Reputation: 503
I did several aggregations to SUM some values on our installation of ES 1.7.2.
Found the hard way that on some random situations, the doc_count of each aggregation, doesn't match with the SUM of doc_count of the nested level.
"key": 503,
"doc_count": 383778,
"regionid": {...}
So doc_count=383778
If I SUM doc_count of every element of the regionid of the list bellow, I have doc_count=383718
"key": 503,
"doc_count": 383778,
"regionid": {
"doc_count_error_upper_bound": 0,
"sum_other_doc_count": 0,
"buckets": [
{
"key": 1,
"doc_count": 303821,
"ProviderId": {...}
},
{
"key": 27,
"doc_count": 23834,
"ProviderId": {...}
},
{
"key": 25,
"doc_count": 9565,
"ProviderId": {...}
},
{
"key": 36,
"doc_count": 8857,
"ProviderId": {...}
},
{
"key": 14,
"doc_count": 8222,
"ProviderId": {...}
},
{
"key": 68,
"doc_count": 6746,
"ProviderId": {...}
},
{
"key": 19,
"doc_count": 4574,
"ProviderId": {...}
},
{
"key": 28,
"doc_count": 4164,
"ProviderId": {...}
},
{
"key": 10,
"doc_count": 3006,
"ProviderId": {...}
},
{
"key": 31,
"doc_count": 2020,
"ProviderId": {...}
},
{
"key": 21,
"doc_count": 1410,
"ProviderId": {...}
},
{
"key": 32,
"doc_count": 1368,
"ProviderId": {...}
},
{
"key": 22,
"doc_count": 1367,
"ProviderId": {...}
},
{
"key": 8,
"doc_count": 1010,
"ProviderId": {...}
},
{
"key": 16,
"doc_count": 825,
"ProviderId": {...}
},
{
"key": 35,
"doc_count": 559,
"ProviderId": {...}
},
{
"key": 34,
"doc_count": 517,
"ProviderId": {...}
},
{
"key": 26,
"doc_count": 414,
"ProviderId": {...}
},
{
"key": 18,
"doc_count": 371,
"ProviderId": {...}
},
{
"key": 15,
"doc_count": 362,
"ProviderId": {...}
},
{
"key": 33,
"doc_count": 185,
"ProviderId": {...}
},
{
"key": 9,
"doc_count": 143,
"ProviderId": {...}
},
{
"key": 29,
"doc_count": 102,
"ProviderId": {...}
},
{
"key": 17,
"doc_count": 100,
"ProviderId": {...}
},
{
"key": 30,
"doc_count": 96,
"ProviderId": {...}
},
{
"key": 20,
"doc_count": 80,
"ProviderId": {...}
}
]
}
},
Do you guys know why is this happening?
Maybe a bug?
Part of my aggregation:
{
"aggs": {
"Provider": {
"terms": {
"field": "Provider"
},
"aggs": {
"Gateway": {
"terms": {
"field": "Gateway"
},
"aggs": {
"CustomerId": {
"terms": {
"field": "CustomerId"
},
"aggs": {
"regionid": {
"terms": {
"field": "regionid"
Any help is appreciated.
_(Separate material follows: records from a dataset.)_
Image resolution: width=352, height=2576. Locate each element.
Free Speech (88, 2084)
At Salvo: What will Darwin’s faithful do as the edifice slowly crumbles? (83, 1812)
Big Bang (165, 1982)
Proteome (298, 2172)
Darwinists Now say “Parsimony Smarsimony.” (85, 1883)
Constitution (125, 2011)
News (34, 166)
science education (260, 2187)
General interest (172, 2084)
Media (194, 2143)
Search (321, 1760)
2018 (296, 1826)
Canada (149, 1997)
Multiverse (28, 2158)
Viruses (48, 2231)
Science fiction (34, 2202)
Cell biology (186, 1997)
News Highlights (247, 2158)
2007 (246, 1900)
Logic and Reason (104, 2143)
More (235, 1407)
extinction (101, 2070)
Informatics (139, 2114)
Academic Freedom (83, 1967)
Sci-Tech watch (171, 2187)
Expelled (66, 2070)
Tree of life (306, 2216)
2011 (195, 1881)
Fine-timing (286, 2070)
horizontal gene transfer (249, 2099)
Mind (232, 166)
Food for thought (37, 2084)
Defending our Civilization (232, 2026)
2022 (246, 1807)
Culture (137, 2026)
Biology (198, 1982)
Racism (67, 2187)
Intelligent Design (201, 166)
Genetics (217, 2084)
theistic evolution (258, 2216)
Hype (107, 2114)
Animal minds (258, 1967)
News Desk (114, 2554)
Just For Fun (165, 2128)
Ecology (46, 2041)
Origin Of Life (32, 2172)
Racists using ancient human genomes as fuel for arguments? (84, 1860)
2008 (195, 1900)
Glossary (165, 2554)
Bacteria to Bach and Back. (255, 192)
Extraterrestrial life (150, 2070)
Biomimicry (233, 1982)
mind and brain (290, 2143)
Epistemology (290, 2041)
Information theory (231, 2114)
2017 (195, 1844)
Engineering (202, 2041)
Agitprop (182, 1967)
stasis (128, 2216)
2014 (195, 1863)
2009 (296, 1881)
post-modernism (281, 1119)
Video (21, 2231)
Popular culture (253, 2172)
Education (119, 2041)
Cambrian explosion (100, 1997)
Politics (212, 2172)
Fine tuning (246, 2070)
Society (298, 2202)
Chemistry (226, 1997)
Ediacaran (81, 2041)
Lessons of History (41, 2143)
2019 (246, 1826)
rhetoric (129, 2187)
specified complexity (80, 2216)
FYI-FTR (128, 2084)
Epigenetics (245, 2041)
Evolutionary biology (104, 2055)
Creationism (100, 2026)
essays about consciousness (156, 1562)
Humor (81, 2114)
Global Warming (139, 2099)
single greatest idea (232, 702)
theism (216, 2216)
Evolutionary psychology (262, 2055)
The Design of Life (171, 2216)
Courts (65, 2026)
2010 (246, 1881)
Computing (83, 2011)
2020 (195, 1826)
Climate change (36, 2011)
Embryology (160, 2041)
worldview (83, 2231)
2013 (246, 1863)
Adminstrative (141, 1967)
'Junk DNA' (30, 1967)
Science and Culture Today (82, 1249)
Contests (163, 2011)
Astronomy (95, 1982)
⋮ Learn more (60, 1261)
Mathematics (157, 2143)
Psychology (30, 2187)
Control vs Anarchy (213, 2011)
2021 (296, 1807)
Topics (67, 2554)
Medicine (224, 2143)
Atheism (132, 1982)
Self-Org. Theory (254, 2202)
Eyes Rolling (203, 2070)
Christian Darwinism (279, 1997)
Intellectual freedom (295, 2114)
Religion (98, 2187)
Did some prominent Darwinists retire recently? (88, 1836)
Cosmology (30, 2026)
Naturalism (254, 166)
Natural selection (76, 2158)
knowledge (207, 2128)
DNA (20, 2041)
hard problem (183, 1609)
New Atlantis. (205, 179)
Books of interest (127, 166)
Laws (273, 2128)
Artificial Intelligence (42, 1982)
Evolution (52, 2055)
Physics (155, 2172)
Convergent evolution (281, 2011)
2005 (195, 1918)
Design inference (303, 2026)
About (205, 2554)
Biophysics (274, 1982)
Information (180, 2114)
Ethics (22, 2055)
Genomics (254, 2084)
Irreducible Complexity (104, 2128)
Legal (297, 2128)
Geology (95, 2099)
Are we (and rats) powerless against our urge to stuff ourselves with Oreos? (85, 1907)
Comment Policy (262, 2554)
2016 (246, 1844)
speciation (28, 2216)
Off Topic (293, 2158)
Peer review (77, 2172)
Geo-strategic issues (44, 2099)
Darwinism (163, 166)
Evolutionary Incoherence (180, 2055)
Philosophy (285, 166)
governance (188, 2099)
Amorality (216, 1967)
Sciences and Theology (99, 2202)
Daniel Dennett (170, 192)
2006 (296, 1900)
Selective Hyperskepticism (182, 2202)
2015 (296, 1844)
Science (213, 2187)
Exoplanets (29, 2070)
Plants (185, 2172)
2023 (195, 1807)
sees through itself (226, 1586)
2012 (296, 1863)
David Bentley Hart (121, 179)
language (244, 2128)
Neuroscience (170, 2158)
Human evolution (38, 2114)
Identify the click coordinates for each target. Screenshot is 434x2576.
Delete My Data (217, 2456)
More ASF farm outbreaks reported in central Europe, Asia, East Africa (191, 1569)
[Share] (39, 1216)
Thanks
Upvotes: 0
Views: 1204
Reputation: 12449
Aggregations in ES are not exact, they are an estimate based on the number of records sampled. Given a big enough sample size, that number can be exact, but that has significant performance implications.
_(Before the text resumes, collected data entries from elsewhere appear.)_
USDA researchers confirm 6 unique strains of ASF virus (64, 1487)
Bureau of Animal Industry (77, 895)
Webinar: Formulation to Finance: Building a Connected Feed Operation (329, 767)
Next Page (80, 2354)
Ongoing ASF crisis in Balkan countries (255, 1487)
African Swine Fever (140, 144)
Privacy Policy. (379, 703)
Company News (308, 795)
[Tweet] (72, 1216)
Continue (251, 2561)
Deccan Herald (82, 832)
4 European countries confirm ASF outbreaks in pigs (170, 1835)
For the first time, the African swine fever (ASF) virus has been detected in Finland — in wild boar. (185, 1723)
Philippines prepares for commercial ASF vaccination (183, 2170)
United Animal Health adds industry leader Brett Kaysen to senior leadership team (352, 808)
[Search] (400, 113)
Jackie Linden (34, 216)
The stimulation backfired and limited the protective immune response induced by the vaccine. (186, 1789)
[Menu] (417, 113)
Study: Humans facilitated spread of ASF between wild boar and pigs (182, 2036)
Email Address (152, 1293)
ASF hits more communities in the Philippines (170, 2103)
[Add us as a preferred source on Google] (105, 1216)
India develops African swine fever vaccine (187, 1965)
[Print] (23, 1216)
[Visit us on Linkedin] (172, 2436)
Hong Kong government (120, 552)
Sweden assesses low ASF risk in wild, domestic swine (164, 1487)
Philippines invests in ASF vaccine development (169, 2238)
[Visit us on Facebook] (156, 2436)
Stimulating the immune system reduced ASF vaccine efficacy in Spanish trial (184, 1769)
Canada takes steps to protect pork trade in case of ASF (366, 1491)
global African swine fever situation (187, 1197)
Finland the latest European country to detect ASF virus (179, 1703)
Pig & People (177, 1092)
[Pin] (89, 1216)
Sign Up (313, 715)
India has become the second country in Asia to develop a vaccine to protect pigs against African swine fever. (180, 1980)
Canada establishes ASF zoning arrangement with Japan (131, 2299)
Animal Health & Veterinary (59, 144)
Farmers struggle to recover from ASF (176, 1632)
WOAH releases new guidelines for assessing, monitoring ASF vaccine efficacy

You can read more info on "Shard Size" in the ES documentation on shard_size for terms aggregation
The flatter your index (meaning the more buckets the aggregation returns) the more you need to increase the Shard Size. We found that for a flat index in our system a 20x multiplier was a good rule of thumb. So if I'm returning the top 10 records for an aggregation, we use a shard size of 200.
Upvotes: 3